§ Task objective:
Please give again, exactly and only, the stretch of lines from the one containing "The height and width of the screenshot is (471, 848)." to the end of the entries below.

········

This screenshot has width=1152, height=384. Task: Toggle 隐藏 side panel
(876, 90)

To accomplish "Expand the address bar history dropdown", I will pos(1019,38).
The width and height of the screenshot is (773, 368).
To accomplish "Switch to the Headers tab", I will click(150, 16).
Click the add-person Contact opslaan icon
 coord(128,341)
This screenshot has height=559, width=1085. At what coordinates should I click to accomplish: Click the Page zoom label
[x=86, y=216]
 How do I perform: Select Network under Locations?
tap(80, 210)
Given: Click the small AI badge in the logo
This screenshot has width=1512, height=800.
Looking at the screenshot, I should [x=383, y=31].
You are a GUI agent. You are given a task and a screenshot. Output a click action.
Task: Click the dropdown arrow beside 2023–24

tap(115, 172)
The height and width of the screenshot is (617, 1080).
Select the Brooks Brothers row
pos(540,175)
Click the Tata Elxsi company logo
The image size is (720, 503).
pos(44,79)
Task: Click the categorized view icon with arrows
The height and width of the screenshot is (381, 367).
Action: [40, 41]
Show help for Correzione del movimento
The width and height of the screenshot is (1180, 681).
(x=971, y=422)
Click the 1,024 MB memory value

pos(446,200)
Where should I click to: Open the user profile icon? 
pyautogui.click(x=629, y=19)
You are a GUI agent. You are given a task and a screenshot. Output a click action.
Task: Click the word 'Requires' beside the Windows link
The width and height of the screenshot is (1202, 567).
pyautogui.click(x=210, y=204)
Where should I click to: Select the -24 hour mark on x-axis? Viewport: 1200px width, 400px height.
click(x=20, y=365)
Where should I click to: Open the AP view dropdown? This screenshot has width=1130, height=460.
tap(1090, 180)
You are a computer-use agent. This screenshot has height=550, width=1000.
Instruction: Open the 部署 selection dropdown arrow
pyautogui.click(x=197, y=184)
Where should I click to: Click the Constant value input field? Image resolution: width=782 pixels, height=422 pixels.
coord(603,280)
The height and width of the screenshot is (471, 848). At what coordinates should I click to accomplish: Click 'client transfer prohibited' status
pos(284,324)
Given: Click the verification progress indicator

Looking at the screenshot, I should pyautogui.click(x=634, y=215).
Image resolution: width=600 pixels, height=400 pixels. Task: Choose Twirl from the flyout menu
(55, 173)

········

§ Output of the task:
The height and width of the screenshot is (471, 848). At what coordinates should I click to accomplish: Click 'client transfer prohibited' status
pos(284,324)
Given: Click the verification progress indicator

Looking at the screenshot, I should pyautogui.click(x=634, y=215).
Image resolution: width=600 pixels, height=400 pixels. Task: Choose Twirl from the flyout menu
(55, 173)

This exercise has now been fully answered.